Sa natte terminée, elle quitta son reflet et enfila un vêtement qui trainait au sol. Le contact du tissu contre sa cuisse lui arracha un petit cri de douleur. Cette blessure était loin d’être la seule qu’elle portait, et tout son corps chantait à l’unisson la souffrance qu’elle vivait.
— Aluna ! Que fais-tu ? retentit encore la voix. Nous avons de la visite !
La jeune femme trembla de tout son long, comme si son maître avait directement parlé dans son oreille. Elle pressa alors le geste.
— Je suis là dans un instant !

Enfilant une paire de sandales, Aluna se remémora comment elle avait atterri à Arabica, cette petite ville déserte du nord-ouest de Goran, un des quatre états souverains d’Iriah. Les habitants avaient tous fui lors de la dernière guerre avec l’état voisin de Cristallia. Depuis, la trêve avait été signée mais la paix ne tenait de nouveau qu’à un fil. Le rejet du régime du Régisseur se faisait de plus en plus sentir, les horreurs conséquentes à la loi interdisant la naissance de jumeaux étant de moins en moins supportables.
Le Régisseur... Cette seule pensée la fit frissonner. Que pouvait-il être ? Un être humain se montrerait-il si cruel envers ses semblables ? Ou s’agissait-il d’un « Dieu » comme certains semblaient le penser ? Il avait été raconté à Aluna qu’il était apparu une soixantaine d’années auparavant, proclamant son hégémonie sur les quatre royaumes qui, après une courte rébellion, avaient assisté impuissants à la démonstration de sa colère. On ne savait comment, il avait réussi à faire s’entretuer des milliers d’hommes et de femmes sans lever le petit doigt. Personne ne sut jamais comment il s’y était pris, mais une chose était sure, le Régisseur l’avait prédit ! Depuis, la crainte habitait Iriah. Les rois, seuls à pouvoir communiquer avec Lui, avaient instauré deux principales lois en signe de soumission : le paiement de taxes sans précédent et surtout, l’assassinat des enfants qui naissaient par deux. Tant de sang avait été versé depuis !
Le tintement de la cloche de son maître sortit la jeune femme de ses pensées. Il s’impatientait. Elle emprunta l’échelle pour sortir du sous-sol qui lui servait de principal habitat. Elle rabattit ensuite la trappe et se retourna vers son maître qui l’attendait déjà de pied ferme.
— Je… je m’excuse de mon retard, dit-elle en baissant le regard.
— Ce n’est pas trop tôt ! Ta mère et tes sœurs t’attendent dans le salon.

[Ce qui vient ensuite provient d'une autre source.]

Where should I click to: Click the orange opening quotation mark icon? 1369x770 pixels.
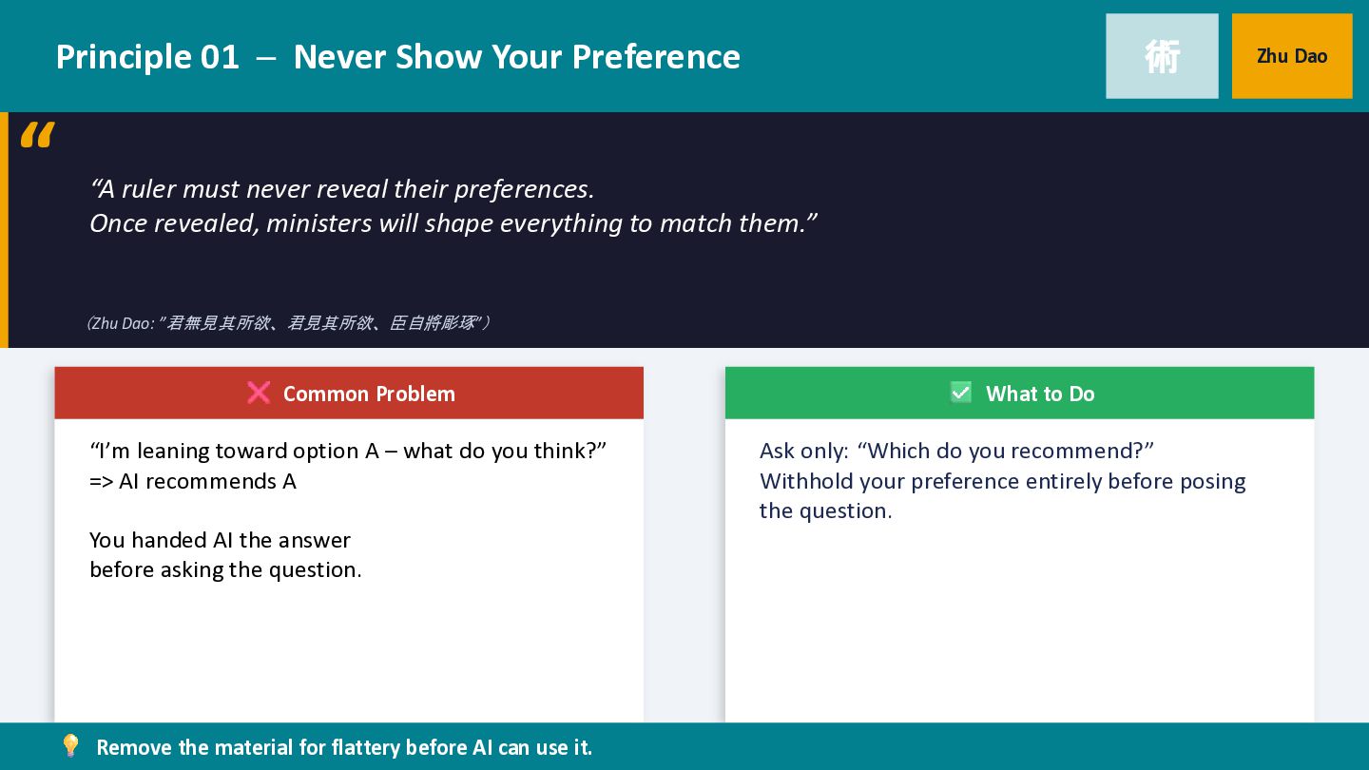coord(37,135)
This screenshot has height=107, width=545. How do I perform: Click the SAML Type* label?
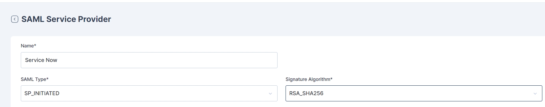point(34,79)
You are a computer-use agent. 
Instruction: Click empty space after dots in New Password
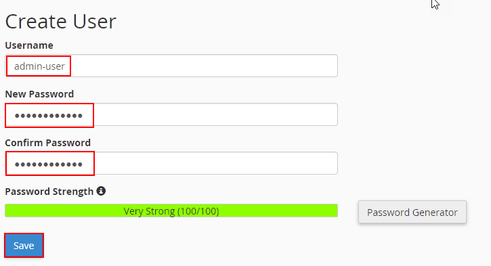215,114
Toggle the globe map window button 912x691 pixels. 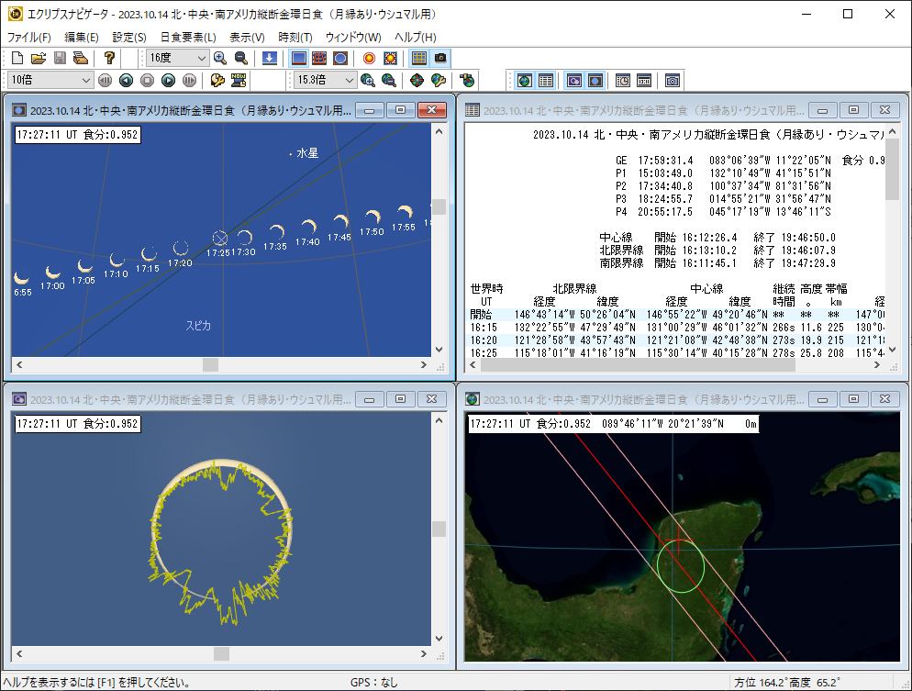[524, 81]
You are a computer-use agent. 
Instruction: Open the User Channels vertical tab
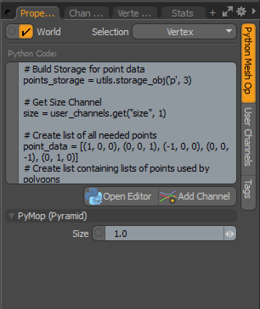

Aluna se redressa sous l’effet de la surprise. L’homme qui se tenait devant elle n’était pas très imposant, et même plutôt petit. Ses besicles dépassaient de son nez crochu et laissait entrevoir des yeux d’un bleu hypnotisant. Sa peau était d’une pâleur effrayante, sa courbure naturelle accentuant son air maladif. L’âge du vieil homme avait toujours été inconnu à Aluna mais tout portait à croire qu’il avait largement dépassé le demi-siècle.
— Tu as perdu l’usage de tes jambes ? hurla-t-il. Je t’ai dit que ta mère était là !

Aluna sursauta, s’excusa puis s’éclipsa dans l’arrière pièce qui servait de cuisine. Elle devait préparer une collation pour accueillir sa famille comme il se devait. Elle prit donc un plateau et se mit à la réalisation de peccas, petits amuses bouches très appréciés dans le royaume de Goran. La préparation nécessitait une base de pain, un ajout d’œuf et de viande. La touche finale consistait à y ajouter du sirop de meris, fruits rouges au goût particulier poussant uniquement dans la vallée de l’ombre. Quand elle eut fini, Aluna saisit le plateau, souffla un bon coup puis s’avança vers la pièce principale qui servait de salon.
Le couloir était court alors il ne lui fallut que quelques secondes pour y arriver. Dès qu’elle y entra, une femme l’interpella. Elle était grande, noire, et vêtue d’une robe bleu ciel ornée de paillettes d’argent. Elle était si élégante qu’Aluna ne la reconnut pas tout de suite, bien qu’elle eût la même chevelure soignée que dans son souvenir. Ses longues mèches pendaient par endroits dans un chignon relevé sur sa nuque.
Sans crier gare, elle prit Aluna dans ses bras. Cette dernière resta figée comme du marbre, tentant de maintenir fermement son plateau. Sa mère finit par relâcher son étreinte au bout de longues secondes et la regarda.
— Que tu as grandi ma chérie en six ans ! Tu as l’air en bonne santé, juste un peu mince à mon goût… Mais oublie ça, j’avais tellement peur qu’il te soit arrivé quelque chose durant cette stupide guerre ! Je vois aussi que tu es restée tout aussi jolie ! reprit-elle en s’attardant sur sa natte, un sourire aux lèvres.
— Je…
— Laisse-moi porter ça, laisse-le moi. 
Elle tenta de s’emparer du plateau mais la poigne d’Aluna était plus forte :
— Ne vous embarrassez pas. C’est… c’est mon devoir.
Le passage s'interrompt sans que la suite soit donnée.